* [REQUIRED WORK]: Output the lines of the entries below beginning at the one with "The height and" and ending with the last, exactly as written and without pictures.

* [EXERCISE DATA]:

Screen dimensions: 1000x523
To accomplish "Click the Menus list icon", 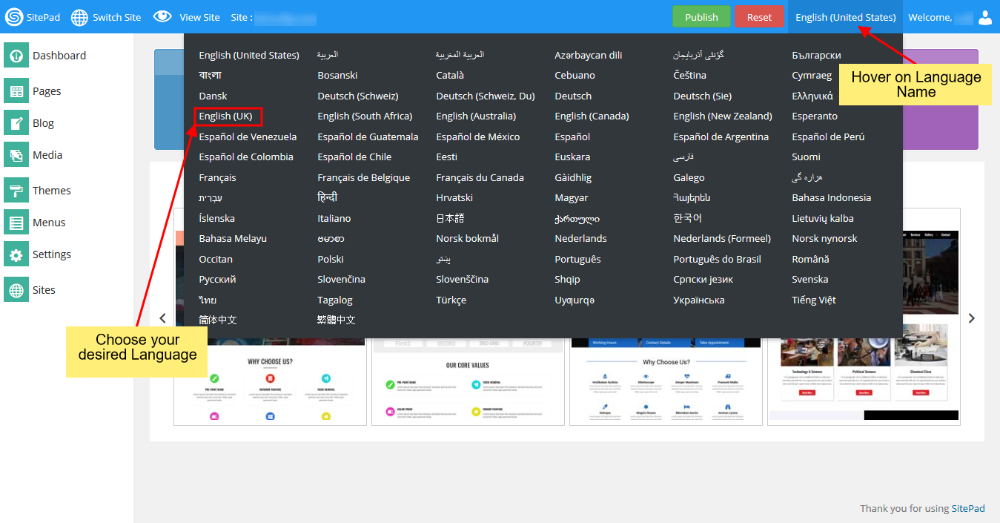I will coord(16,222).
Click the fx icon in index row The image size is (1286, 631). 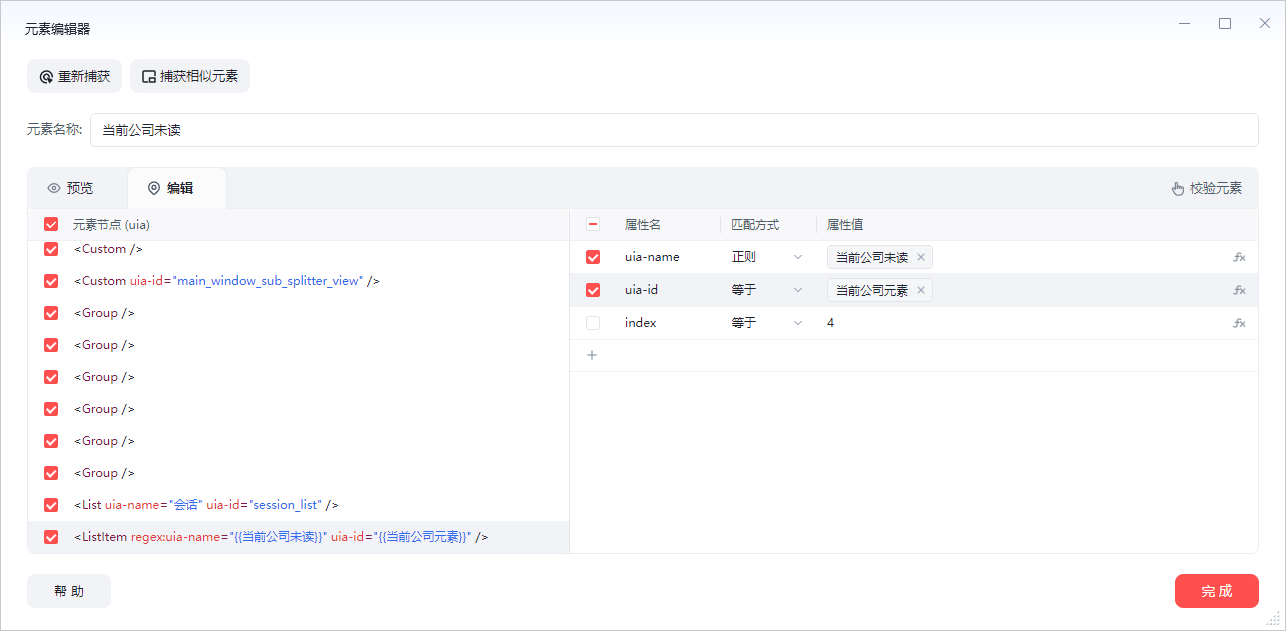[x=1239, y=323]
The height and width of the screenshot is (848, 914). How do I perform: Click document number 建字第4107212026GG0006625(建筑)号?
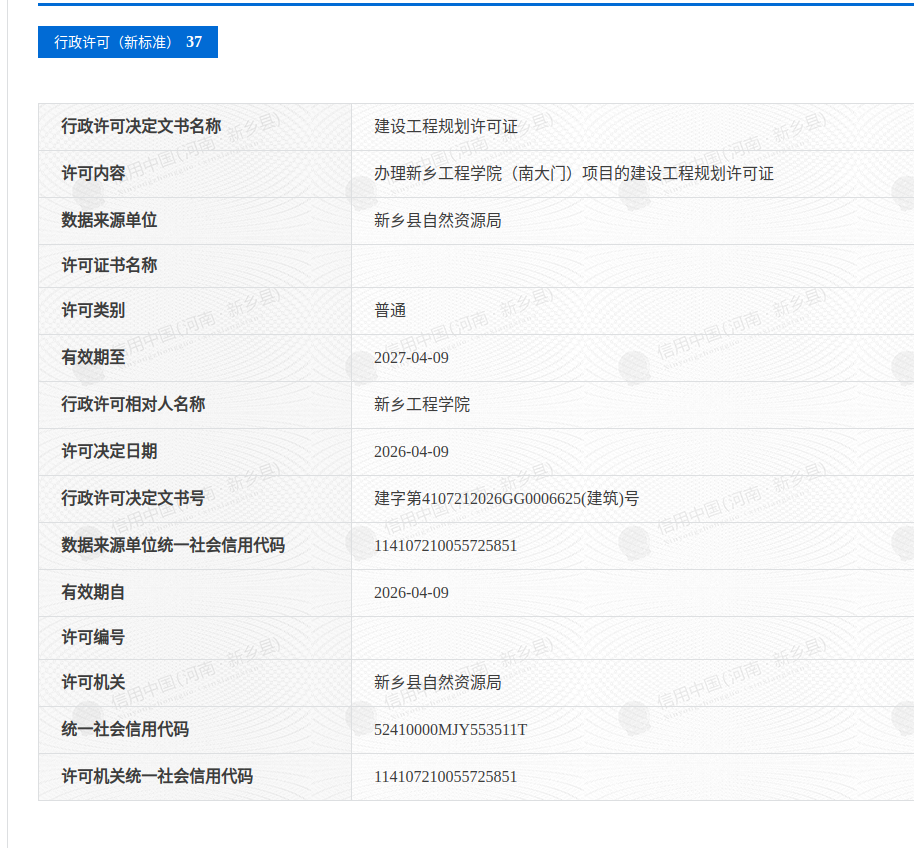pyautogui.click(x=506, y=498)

* [EXPECTED ANSWER]:
The height and width of the screenshot is (848, 914). How do I perform: Click document number 建字第4107212026GG0006625(建筑)号?
pyautogui.click(x=506, y=498)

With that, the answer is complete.